Sep 3, 2010

Drink Up - The Shrimp's on the House!

A photo posted to the online sharing site Reddit has the Internet abuzz. It shows a tiny animal--a shrimp-like crustacean called a copepod--and announces that the reader found it in his New York City tap water.

"You swallow these invisible shrimp with every gulp of NYC tap water," trumpeted online blog Gizmodo about the discovery. Time magazine's website also announced the find breathlessly, exhorting New Yorkers to "drink up"--but noting that the critters may pose a problem for many of the city's Jewish residents.

"Besides a serious 'ick' factor, the copepods are technically crustaceans, which means they aren't kosher for the city's large Orthodox, observant Jewish population," the site warned.
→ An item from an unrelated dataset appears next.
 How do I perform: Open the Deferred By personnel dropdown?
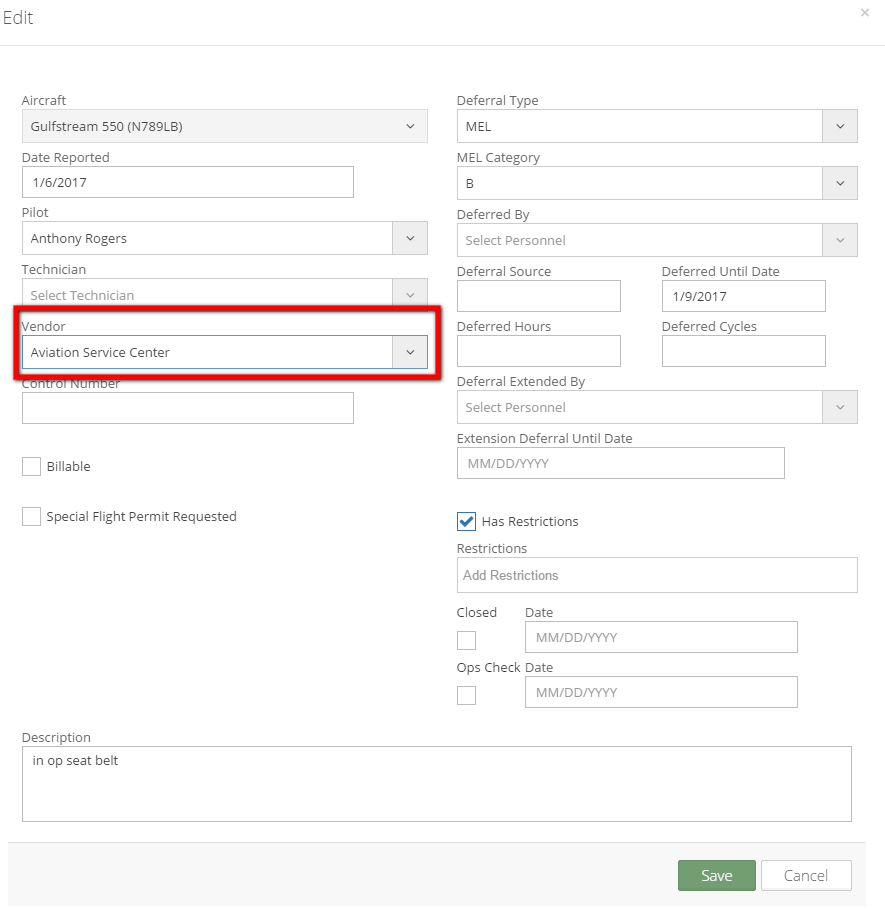click(x=657, y=241)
Copepods like the one in the above photo are among the zooplankton that live in freshwater--and that's nothing to worry about. Most copepods are so small--barely 1 to 2 millimeters long--that they're more or less transparent. And they can be found in most freshwater habitats, including the reservoirs that supply public drinking water to cities like New York.
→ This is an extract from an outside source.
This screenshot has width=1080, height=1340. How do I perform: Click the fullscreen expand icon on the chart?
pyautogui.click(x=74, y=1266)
"It's one of those interesting facts you learn about local drinking water--but it's in no way dangerous," said Farrell Sklerov, a spokesman for the New York City Department of Environmental Protection (DEP). He explained that many cities filter their water, but if the water quality exceeds federal standards--which New York City tap water does--it doesn't require filtering, a process that would remove the copepods. Among other cities that don't filter their water are Boston, San Francisco, Seattle and Portland. Sklerov said the copepods "pose no risk to human health. It's not something that's regulated because there's no harmful effects from them."
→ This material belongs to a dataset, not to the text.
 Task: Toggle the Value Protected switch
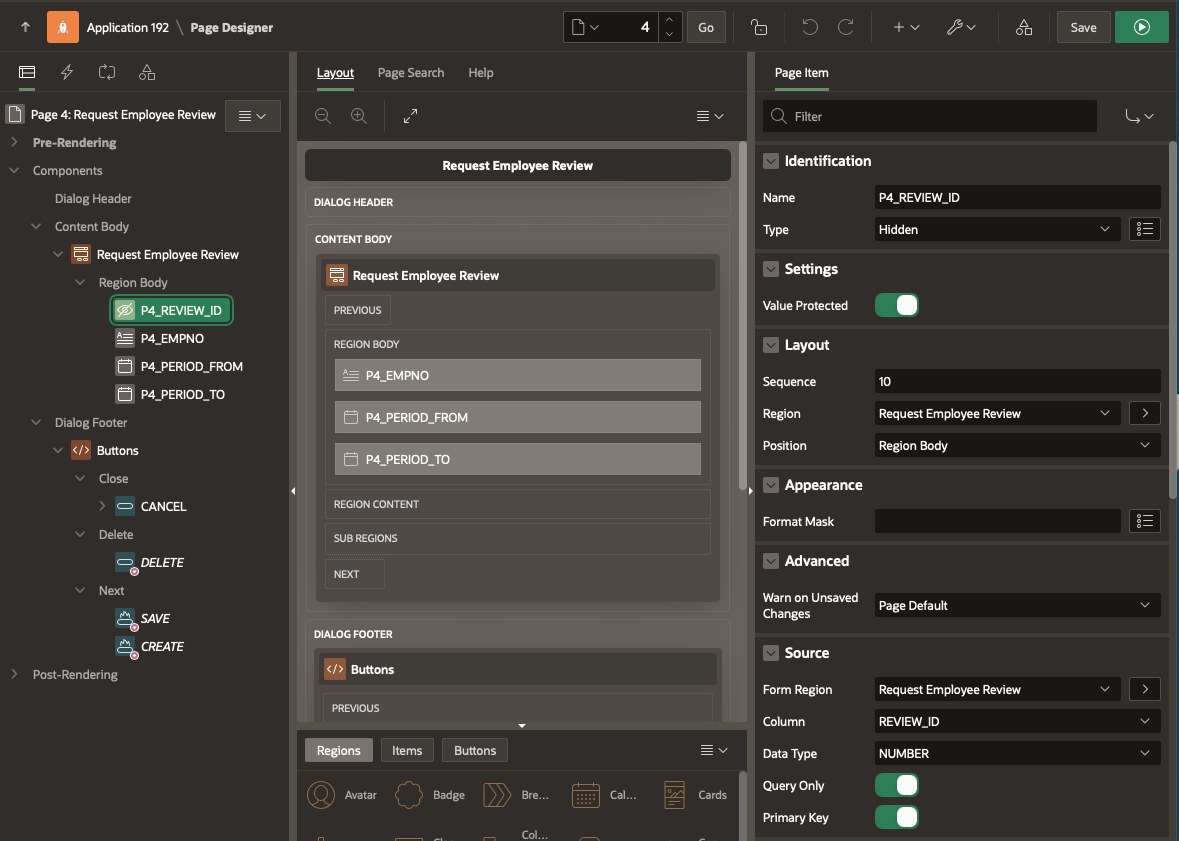coord(896,305)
And don't worry. The creatures are considered kosher. In a 2004 article in The Jewish Press, Rabbi David Berger, a professor of history at the City University Graduate Center, said, "The notion that God would have forbidden something that no one could know about for thousands of years, thus causing wholesale, unavoidable violation of the Torah, offends our deepest instincts about the character of both the Law and its Author."